The City, by provincial legislation, has a first claim if a company can’t pay its taxes.  This right is the equivalent of a lien on the lands of the company.  A city never has to sue to collect taxes.  Cities have a right to lien lands and get paid first. But the Mayor insisted on going to court rather that working out a plan to get paid.

At the time they went into CCAA, Essar- Algoma owed the city approximately $14 Million. Up to April of 2017 they racked up another $10.8 Million and the amount grew each month after that by approximately $650,000. The total amount Essar-Algoma was on the hook for was just shy of $36 Million. Not $23.8 as the Mayor would have you believe.

What you weren’t told was that prior to going into CCAA, Essar-Algoma filed appeals with the Assessment Review Board, which is where you go to appeal your MPAC assessment. Essar-Algoma was seeking a major reduction in the assessed value of their lands, and consequently a major reduction in the amount of taxes they would have to pay. The Mayor worked on this file directly with senior staff and a second set of lawyers from Toronto unnecessarily.

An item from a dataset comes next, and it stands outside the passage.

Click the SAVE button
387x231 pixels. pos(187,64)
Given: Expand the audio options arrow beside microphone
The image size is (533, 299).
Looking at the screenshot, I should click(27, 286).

In April of 2017, Essar-Algoma won a substantial victory in its assessment appeal and the value of its land was dropped from $83MM to $39MM. While the Mayor had his eye off the ball fighting an unnecessary battle in Toronto courts, Essar-Algoma was winning a huge tax break at the Assessment Review Board.

According to the report filed with council last night the City will only be getting $20.4 Million from the deal and Algoma’s tax bill for the future will be drastically reduced.

Of course, it sounds like the Mayor did a great job by claiming the City is getting 92% of the amount owed. He is not telling you that the appeal the City lost and Essar-Algoma won, cut the tax bill substantially.  In reality, the city got hammered on the Essar-Algoma tax appeal and even after such a major loss, the Mayor couldn’t even collect 100% of the lower sum that they owed the city.

The Mayor is telling you that the settlement with Essar-Algoma will not impact services or taxes. That is also untrue. The city has already significantly raised the taxes of all the major employers in the community to make up for the shortfall from this major loss. Not only did the Mayor fail to stand up for local businesses he clearly demonstrated his indifference to the hardship and financial loss local employers faced.

The same local businesses and employers who lost more than $25 Million when Essar-Algoma went into CCAA are now on the hook thanks to the Mayor, to pay even more in taxes to make up for what the city lost from Essar-Algoma.

We now have the highest business tax rates in Ontario.  We might as well put up a sign that says: “Sault Ste. Marie—Don’t Invest Here.” We can no longer afford this kind of leadership at city hall.

All of the data in this letter is from affidavits and sworn testimony filed by the city in the CCAA case. If you would like, I can send you copies. Email me at [email protected]


Yours truly,

Rory Ring, Candidate For Mayor



  1. If the new owner of the plant is in any way part of essar or essar global they should pay back all the money owed to businesses around town. My thought it is because of the scenery at the plant hasnt changed colors

  2. Last night the community was told taxes owed by Algoma will be paid and the City and the Mayor achieved a great victory. The community was told that Essar-Algoma owed $23.8 Million and the City negotiated a settlement of $21.8 Million. This is not true. The total taxes owed by Essar-Algoma from the time they went into CCAA until now is more than $36 Million and the city only got just over $20 Million. The Mayor is misrepresenting the facts.
    This is not true.
    City Council approved a negotiated settlement on Algoma’s back taxes that will give the city $21.8 million of the $23.8 million owed for the tax years 2014, 2015, 2016 and 2017. Plus The new Algoma will also pay 100 per cent of the $11.4 million in taxes owing since the steelmaker filed for protection under the Companies’ Creditors Protection Act. So that is at total 32.2 million.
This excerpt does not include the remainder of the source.